The FTSE 100 was more or less unchanged, with losses from ex-dividend stocks offset by enthusiasm for telecoms stocks.

“European trading action is expected to remain reticent today as the biggest market in the world, the US, is closed to celebrate the 4th of July. Trading over in Asia has also been somewhat quiet as traders await the next action by the Federal Reserve,” reported Naeem Aslam at thinkmarkets.com.

Mobile network operator Vodafone PLC (LON:VOD), up 2% at 134p, was the best performing Footsie stock while sector peer BT PLC (LON:BT.A), up 0.9%, also garnered some love.

Primark owner Associated British Foods plc (LON:ABF) was modestly higher, up 0.3% at 2,450p, after a mixed trading update.

“Primark continues to deliver a very impressive performance in a tough retail environment without the aid of the online businesses that’s keeping most retailers’ necks above water.
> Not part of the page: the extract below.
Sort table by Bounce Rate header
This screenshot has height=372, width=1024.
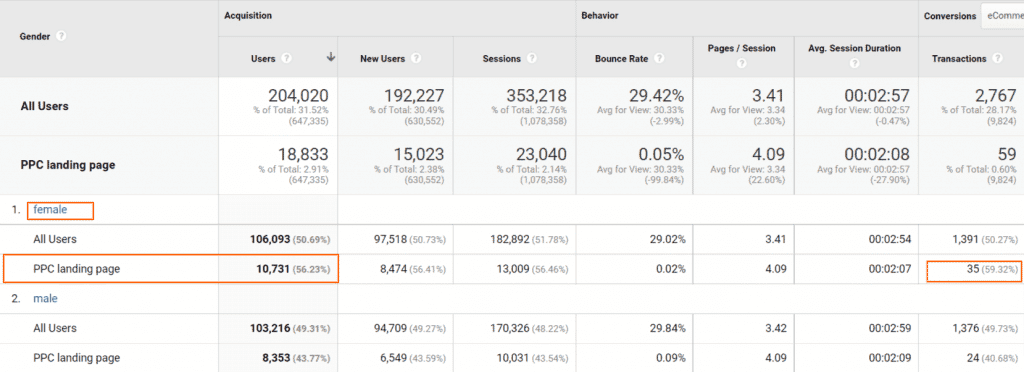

Offering shoppers value for money when rivals are struggling has seen Primark seize market share in the UK, and the proposition is proving attractive overseas too, with a reasonable performance in Europe and promising noises emerging from the fledgling US business,” said Nicholas Hyett, an equity analyst at Hargreaves Lansdown.
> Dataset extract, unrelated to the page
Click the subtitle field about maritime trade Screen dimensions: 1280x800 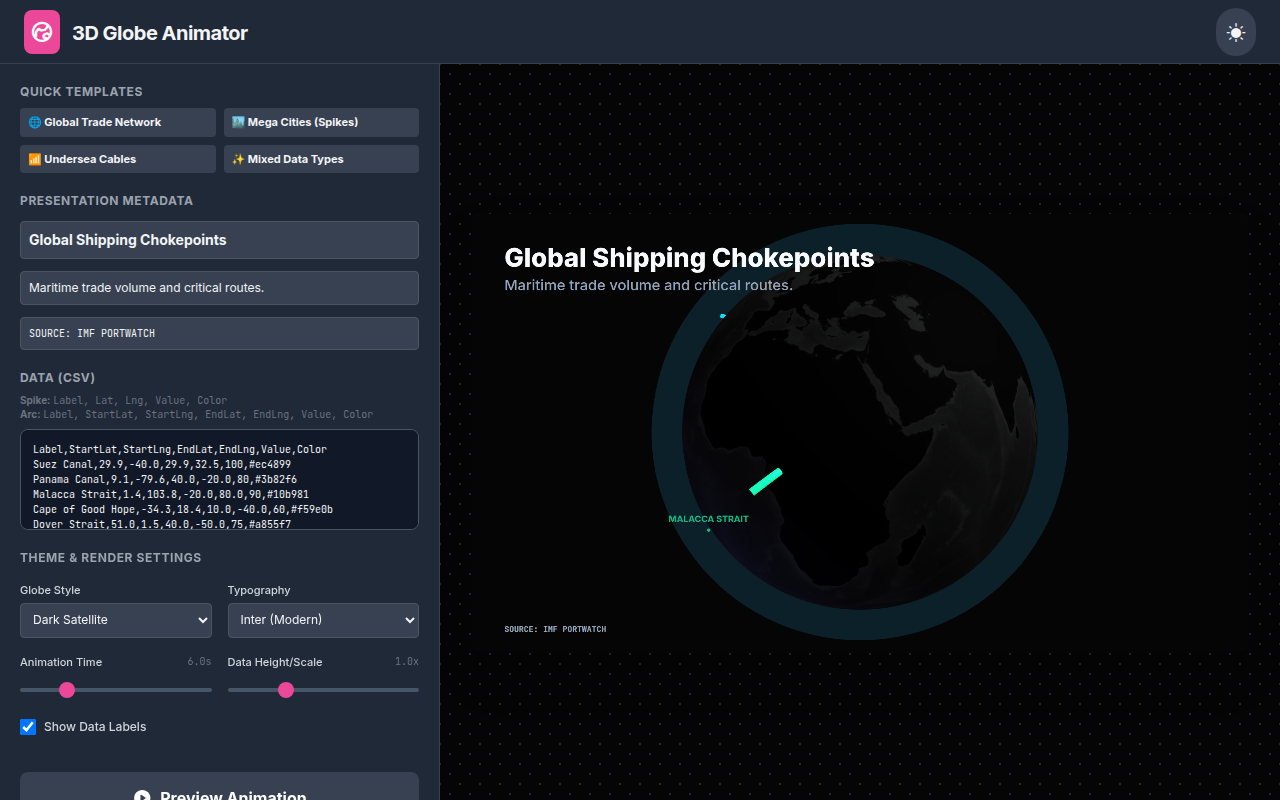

“The Retail performance is unfortunately being soured by the struggling Sugar operations, where the end of quotas has seen sugar prices plummet. The good news is that conditions seem to be stabilising. Throw in a good performance from ABF’s branded groceries business, which includes Twinings Ovaltine and balsamic vinegar brand Acetum, and it looks like the rest of the sprawling empire might finally be set to support rather than undermine the success on the high street,” he added.


 

8.40am: Flat start for Footsie

In line with pre-market predictions, the FTSE 100 opened almost flat at 7,609.52 as it resisted the upward pull of Asia’s main markets and Wall Street, which closed a shortened pre-Independence Day session in record territory.

While the rest of the world reacted to the hopes for potentially lower interest rates in the US following another round of lacklustre economic data, eyes in London were firmly fixed on a potential Brexit-inspired recession here in the UK.
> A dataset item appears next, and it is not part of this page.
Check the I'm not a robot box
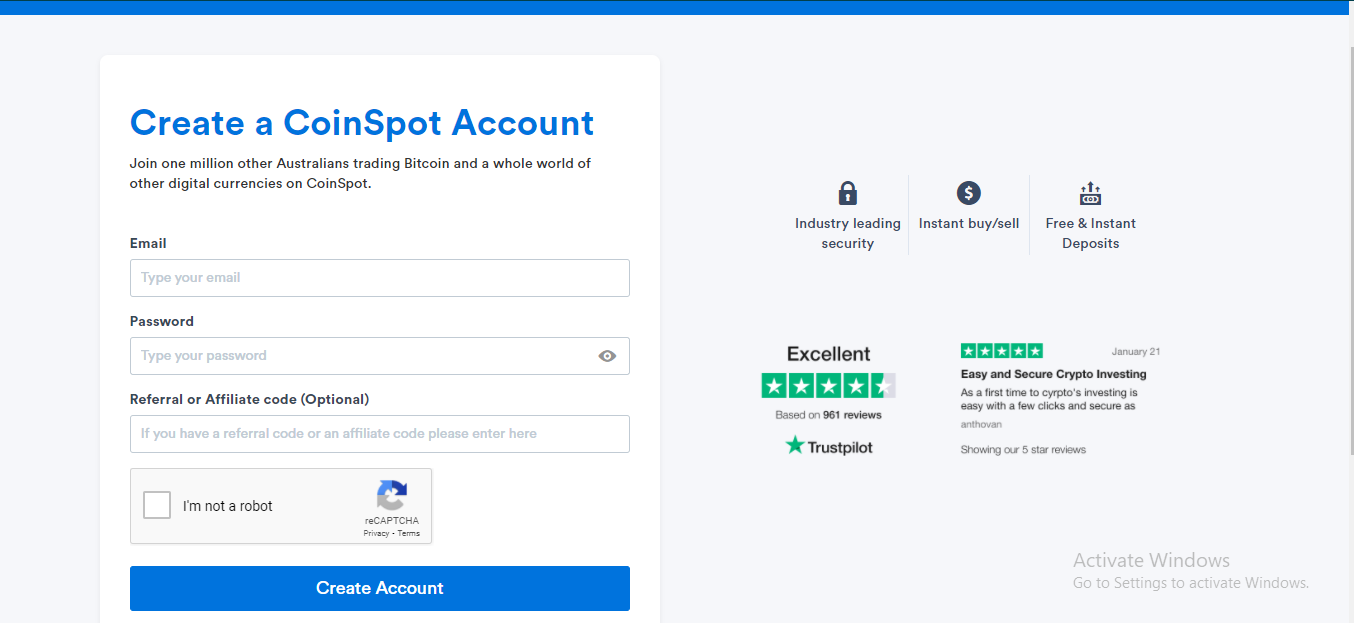Screen dimensions: 1354x623 click(157, 505)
While a slow burn, the London market appeared to be factoring in the recent service sector PMI data, which showed the dominant portion of the British economy was contracting. Construction and manufacturing were already in reverse gear.

On what is likely to be a subdued day of trading, given US markets will be closed today, British Airways owner International Airlines Group PLC (LON:IAG) led the losers, falling 7.9% after investors lost their entitlement to a pay-out.

In fact, so-called ex-dividend stocks lopped around 5 points from the Footsie.

On the rise was Associated British Foods (LON:ABF), which nudged 1% higher even after its Primark clothes retail arm fell victim to the poor May weather.

“[ABF] has the luxury of having diversity across its business model, with the owner of Primark, as well as the company behind brands like Twinings tea and Ovaltine, having another decent quarter,” said Michael Hewson, analyst at CMC Markets.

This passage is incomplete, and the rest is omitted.